Wednesday, October 29, 2003 - 7:00 AM
3602

Modification of Fibrous Capsule Formation Around Implants Using TempostatinTM (Halofuginone)

Kevin C. Olbrich, PhD, Ricardo A. Meade, MD, William Bruno, MD, Burton M. Sundin, MD, Lior Heller, MD, Detlev Erdmann, MD, Bruce Klitzman, PhD, and L. Scott Levin, MD.

Fibrous capsule formation around implants remains a common and problematic complication of reconstructive and aesthetic surgery. Although the etiology of capsule formation may not be fully understood, the end result is the deposition of a dense collagen-rich capsule surrounding the implant. This capsule can cause undesirable aesthetic results, capsular contracture, and even implant failure.

The purpose of this study was to determine if TempostatinTM (halofuginone, or HF), a highly selective small molecule inhibitor of stromal cell activation, migration and collagen type I synthesis, is effective at preventing excessive deposition of collagen around implanted materials.

Four silastic disks (6-mm diameter x 2-mm thick) were implanted subcutaneously into dorsum of 19 adult male Sprague-Dawley rats. The rats were randomized into 4 groups: Group A received rodent chow supplemented with 10 ppm HF for 2 months, Group B received the HF chow for 1 month followed by normal chow for 1 month, Group C received normal chow for 1 month followed by HF chow for 1 month, and Group D (control) only received normal rodent chow. At the end of the study, the rats were euthanized and the implants and capsules were harvested. Blood samples were taken and HF levels were confirmed by HPLC. No systemic or local side effects of HF were noted, and all animals gained weight at a similar rate.

Tissue samples were fixed and stained with Masson's Trichrome. Microscopic images of the capsule region near the implants were captured under standard illumination with a color CCD camera. The color information from each capsule image was quantified using digital colorimetric analysis. The collagen index, determined from the colorimetric analysis, served as a semi-quantitative assessment of collagen content. The collagen index ranged from an average of -0.83 ± 0.05 (n=11) for muscle to 1.04 ± 0.06 (n=18) in fascia of control animals. Gross morphological observation of each slide indicated a trend towards reduced fibrocellular reaction and reduced trichrome staining in adjacent subcutaneous tissue and overlying dermis of treated animals.
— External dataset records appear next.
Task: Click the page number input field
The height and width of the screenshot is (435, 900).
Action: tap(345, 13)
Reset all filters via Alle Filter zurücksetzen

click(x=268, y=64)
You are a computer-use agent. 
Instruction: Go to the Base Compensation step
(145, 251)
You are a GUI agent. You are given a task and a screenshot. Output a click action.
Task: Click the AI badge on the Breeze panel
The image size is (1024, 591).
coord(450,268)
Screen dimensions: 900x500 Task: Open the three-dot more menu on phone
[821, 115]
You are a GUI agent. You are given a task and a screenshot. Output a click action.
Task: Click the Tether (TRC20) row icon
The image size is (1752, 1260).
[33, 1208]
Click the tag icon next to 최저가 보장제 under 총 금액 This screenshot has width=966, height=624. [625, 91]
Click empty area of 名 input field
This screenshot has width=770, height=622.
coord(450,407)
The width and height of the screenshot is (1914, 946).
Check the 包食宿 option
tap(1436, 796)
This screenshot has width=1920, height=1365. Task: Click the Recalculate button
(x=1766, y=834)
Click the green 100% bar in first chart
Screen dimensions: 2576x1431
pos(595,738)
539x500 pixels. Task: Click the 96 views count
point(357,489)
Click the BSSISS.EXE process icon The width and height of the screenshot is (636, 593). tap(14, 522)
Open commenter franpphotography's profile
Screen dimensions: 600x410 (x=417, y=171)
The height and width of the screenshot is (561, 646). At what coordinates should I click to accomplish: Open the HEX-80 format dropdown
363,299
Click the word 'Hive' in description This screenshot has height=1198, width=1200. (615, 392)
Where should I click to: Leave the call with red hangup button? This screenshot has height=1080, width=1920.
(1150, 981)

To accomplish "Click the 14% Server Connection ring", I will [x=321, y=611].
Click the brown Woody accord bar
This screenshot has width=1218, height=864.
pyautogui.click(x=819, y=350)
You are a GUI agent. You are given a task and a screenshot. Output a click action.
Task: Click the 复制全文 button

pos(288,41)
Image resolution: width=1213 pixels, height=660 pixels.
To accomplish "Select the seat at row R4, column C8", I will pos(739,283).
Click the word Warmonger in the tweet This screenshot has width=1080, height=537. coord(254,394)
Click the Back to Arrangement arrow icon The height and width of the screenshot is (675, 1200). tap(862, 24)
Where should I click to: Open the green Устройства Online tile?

The collagen index value for group A averaged -0.27 ± 0.09 (n=6), group B was 0.30 ± 0.09 (n=5), group C was 0.01 ± 0.10 (n=4), and group D (control) was 0.26 ± 0.10 (n=4). ANOVA indicated at least one significant difference with a p < 0.05. Dunnett's test (using group D as the control) indicated that group A (HF for 2 months) was significantly lower than the control group (p<0.05). There was a small, but not significant decrease in the ratio for group C (normal chow for 1 month + HF chow for 1 month). These results suggest that TempostatinTM is effective at inhibiting the deposition of collagen within the capsule that forms around implanted silicone. Additionally, the reduction of the collagen index in group C and in the capsule and adjacent dermis of treated animals suggests that this drug is effective at reducing the collagen content of pre-existing structures.

The ability of TempostatinTM to safely inhibit pathologic fibrocellular reactions and type I collagen synthesis has been demonstrated in a variety of fibrosis related diseases. Early phase I human studies suggest that this drug has demonstrated minimal side-effects and a good safety record. Its ability to inhibit collagen deposition in new and pre-existing fibrous capsules suggests that it may be a useful adjunct to minimize the formation of capsules around implants.